Friday will bring an update of the U.S. labor market, with economists expecting unemployment to decline to 10.5 per cent. Even if the data shows some recovery, it will likely still signal greater inflation expectations so long as the Federal Reserve leaves its target rate near zero, which would be positive for gold, Carsten Fritsch, commodity analyst at Commerzbank AG, said by phone.

Shifts in the U.S. bond market have helped underpin gold’s ascent. Real yields on 10-year Treasuries have collapsed below zero. Still, on CPI-adjusted measures they remain above levels seen during previous gold-price peaks, said Adrian Ash, head of research at BullionVault. That means gold could go “a long way higher than US$2,000 per ounce,” he said.

Meanwhile, U.S. and Chinese officials plan to assess the nations’ trade accord this month against a backdrop of rising tensions between the countries, according to people briefed on the matter. The latest tension “adds to an extensive laundry list of concerns that are sending investors toward safe-haven assets,” Stephen Innes, chief global markets strategist at AxiCorp, said in an emailed note. Gold’s “momentum is strong, likely coupled with some short covering.”

(TASKS)
a. Copy the gold market article starting at "Friday will bring" and ending at "said by phone.", substituting "joblessness" for "unemployment".
b. According to the gold market article, where have real yields on 10-year Treasuries fallen to?

(EXCERPTED RECORDS)
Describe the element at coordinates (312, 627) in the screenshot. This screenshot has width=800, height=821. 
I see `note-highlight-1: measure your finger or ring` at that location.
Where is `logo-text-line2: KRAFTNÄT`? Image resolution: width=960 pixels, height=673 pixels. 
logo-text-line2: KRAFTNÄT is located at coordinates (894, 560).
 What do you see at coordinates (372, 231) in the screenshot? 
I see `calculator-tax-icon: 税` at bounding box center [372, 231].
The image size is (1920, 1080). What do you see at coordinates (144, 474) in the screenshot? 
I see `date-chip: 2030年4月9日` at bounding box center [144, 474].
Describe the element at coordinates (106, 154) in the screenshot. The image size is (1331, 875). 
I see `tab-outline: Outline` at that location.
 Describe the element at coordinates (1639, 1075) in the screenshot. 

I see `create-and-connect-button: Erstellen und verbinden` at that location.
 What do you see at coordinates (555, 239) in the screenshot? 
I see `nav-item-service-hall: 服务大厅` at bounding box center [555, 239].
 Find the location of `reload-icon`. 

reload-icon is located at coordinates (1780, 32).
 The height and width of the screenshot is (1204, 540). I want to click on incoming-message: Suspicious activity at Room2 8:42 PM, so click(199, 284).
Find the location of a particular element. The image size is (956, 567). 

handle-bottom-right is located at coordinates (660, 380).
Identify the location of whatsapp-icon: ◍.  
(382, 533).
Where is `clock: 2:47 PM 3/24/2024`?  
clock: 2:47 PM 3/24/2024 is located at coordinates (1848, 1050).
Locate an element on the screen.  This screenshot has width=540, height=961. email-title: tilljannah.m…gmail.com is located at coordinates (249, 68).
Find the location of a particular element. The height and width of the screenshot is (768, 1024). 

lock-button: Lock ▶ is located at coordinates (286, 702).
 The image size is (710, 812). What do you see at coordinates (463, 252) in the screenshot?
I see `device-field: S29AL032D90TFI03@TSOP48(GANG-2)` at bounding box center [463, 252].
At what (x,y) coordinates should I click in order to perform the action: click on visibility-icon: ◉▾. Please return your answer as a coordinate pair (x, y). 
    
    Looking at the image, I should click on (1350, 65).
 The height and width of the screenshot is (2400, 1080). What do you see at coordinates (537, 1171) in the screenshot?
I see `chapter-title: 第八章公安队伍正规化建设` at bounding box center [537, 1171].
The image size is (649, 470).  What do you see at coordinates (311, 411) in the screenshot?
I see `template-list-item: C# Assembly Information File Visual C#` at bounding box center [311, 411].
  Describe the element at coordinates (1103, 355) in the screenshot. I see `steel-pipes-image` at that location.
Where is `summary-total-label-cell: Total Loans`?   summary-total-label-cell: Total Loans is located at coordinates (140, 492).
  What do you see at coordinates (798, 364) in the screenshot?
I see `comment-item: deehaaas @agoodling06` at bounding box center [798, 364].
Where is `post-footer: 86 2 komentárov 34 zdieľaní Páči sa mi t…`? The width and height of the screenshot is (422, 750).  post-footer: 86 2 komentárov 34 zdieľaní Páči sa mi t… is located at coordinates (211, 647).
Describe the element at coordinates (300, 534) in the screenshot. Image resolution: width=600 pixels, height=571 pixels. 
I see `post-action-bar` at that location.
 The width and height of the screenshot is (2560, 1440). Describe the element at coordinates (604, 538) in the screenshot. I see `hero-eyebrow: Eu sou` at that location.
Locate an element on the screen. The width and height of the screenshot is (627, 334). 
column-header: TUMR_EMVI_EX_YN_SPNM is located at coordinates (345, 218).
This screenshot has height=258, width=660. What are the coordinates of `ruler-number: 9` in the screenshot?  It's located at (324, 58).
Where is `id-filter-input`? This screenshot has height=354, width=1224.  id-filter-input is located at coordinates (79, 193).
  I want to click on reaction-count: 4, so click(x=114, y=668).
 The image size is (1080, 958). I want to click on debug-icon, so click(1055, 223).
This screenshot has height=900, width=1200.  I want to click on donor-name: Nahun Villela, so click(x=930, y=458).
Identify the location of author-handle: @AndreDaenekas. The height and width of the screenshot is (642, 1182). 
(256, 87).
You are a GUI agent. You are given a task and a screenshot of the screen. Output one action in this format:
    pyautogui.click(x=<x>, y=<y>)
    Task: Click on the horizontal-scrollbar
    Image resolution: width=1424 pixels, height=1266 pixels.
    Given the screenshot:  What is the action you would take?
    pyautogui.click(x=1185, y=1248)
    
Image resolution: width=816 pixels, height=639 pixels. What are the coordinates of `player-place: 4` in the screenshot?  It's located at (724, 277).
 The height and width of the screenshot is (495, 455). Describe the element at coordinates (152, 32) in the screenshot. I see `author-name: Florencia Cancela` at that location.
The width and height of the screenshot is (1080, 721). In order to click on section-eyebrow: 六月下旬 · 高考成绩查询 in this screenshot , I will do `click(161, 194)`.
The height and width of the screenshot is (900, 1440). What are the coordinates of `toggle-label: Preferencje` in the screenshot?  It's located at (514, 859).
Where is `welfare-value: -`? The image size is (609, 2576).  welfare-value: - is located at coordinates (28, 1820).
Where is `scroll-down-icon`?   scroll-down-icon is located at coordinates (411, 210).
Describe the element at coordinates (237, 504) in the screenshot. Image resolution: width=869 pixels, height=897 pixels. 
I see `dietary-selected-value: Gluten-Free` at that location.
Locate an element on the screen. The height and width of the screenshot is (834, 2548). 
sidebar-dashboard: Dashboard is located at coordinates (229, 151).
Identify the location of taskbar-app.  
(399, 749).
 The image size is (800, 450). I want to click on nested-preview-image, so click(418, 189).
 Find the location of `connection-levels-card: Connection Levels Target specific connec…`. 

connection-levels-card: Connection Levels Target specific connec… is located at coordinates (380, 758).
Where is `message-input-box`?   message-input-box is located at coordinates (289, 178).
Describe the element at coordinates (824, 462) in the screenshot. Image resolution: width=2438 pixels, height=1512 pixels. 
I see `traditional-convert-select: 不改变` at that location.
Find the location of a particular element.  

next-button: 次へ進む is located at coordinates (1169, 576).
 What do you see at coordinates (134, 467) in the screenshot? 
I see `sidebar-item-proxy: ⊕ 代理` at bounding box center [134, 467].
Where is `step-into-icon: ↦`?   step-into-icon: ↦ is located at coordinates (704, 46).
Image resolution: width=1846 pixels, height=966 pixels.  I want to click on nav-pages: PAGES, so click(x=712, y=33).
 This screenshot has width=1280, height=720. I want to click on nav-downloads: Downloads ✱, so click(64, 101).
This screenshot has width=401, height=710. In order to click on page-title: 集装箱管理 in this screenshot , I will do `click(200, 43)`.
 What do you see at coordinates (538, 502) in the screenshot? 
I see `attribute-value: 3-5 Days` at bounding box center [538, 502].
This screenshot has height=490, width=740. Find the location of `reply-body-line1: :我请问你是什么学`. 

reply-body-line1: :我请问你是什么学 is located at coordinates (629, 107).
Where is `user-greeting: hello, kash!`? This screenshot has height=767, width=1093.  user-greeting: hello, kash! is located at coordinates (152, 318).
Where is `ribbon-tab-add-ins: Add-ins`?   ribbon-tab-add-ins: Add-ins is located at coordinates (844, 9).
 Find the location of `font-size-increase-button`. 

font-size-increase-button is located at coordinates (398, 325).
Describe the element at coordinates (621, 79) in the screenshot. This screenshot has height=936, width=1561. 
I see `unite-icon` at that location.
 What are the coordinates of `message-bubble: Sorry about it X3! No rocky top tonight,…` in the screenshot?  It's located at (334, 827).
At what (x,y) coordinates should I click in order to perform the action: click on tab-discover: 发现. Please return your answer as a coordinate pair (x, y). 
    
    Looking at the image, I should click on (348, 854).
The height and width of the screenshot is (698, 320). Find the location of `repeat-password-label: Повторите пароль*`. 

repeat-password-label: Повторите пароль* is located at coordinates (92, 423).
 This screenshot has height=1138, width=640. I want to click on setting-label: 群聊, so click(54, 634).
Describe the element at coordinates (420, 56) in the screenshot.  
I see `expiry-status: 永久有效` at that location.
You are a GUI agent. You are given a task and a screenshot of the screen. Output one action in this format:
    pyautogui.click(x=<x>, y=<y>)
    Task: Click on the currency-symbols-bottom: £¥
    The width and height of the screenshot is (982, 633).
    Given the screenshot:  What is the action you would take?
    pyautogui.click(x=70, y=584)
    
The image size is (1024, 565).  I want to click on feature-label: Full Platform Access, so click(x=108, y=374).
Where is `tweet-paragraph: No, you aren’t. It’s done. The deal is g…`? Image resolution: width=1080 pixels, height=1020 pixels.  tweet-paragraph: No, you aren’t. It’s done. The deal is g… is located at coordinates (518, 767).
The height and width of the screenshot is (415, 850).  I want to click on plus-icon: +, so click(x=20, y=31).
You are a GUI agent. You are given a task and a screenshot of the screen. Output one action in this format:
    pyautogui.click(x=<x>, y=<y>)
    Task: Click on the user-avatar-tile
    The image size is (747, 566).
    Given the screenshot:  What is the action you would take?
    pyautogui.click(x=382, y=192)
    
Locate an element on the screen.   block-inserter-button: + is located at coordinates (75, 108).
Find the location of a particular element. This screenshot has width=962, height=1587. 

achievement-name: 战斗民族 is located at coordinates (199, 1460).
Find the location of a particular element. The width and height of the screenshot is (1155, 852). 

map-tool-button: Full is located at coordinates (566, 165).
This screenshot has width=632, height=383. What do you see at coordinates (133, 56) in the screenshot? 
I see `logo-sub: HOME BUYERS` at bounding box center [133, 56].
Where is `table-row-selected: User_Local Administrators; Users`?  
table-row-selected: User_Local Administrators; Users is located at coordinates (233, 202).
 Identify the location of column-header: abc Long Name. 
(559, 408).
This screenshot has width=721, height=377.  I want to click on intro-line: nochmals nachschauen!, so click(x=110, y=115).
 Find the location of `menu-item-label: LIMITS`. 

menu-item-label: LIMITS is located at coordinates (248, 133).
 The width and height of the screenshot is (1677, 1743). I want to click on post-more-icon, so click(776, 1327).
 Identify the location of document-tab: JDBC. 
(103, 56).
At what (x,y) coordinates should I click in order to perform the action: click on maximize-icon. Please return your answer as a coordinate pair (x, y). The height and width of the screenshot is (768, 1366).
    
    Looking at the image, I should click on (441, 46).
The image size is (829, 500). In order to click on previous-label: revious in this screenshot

(OUTPUTS BY TASK)
a.
Friday will bring an update of the U.S. labor market, with economists expecting joblessness to decline to 10.5 per cent. Even if the data shows some recovery, it will likely still signal greater inflation expectations so long as the Federal Reserve leaves its target rate near zero, which would be positive for gold, Carsten Fritsch, commodity analyst at Commerzbank AG, said by phone.

b. They have collapsed below zero.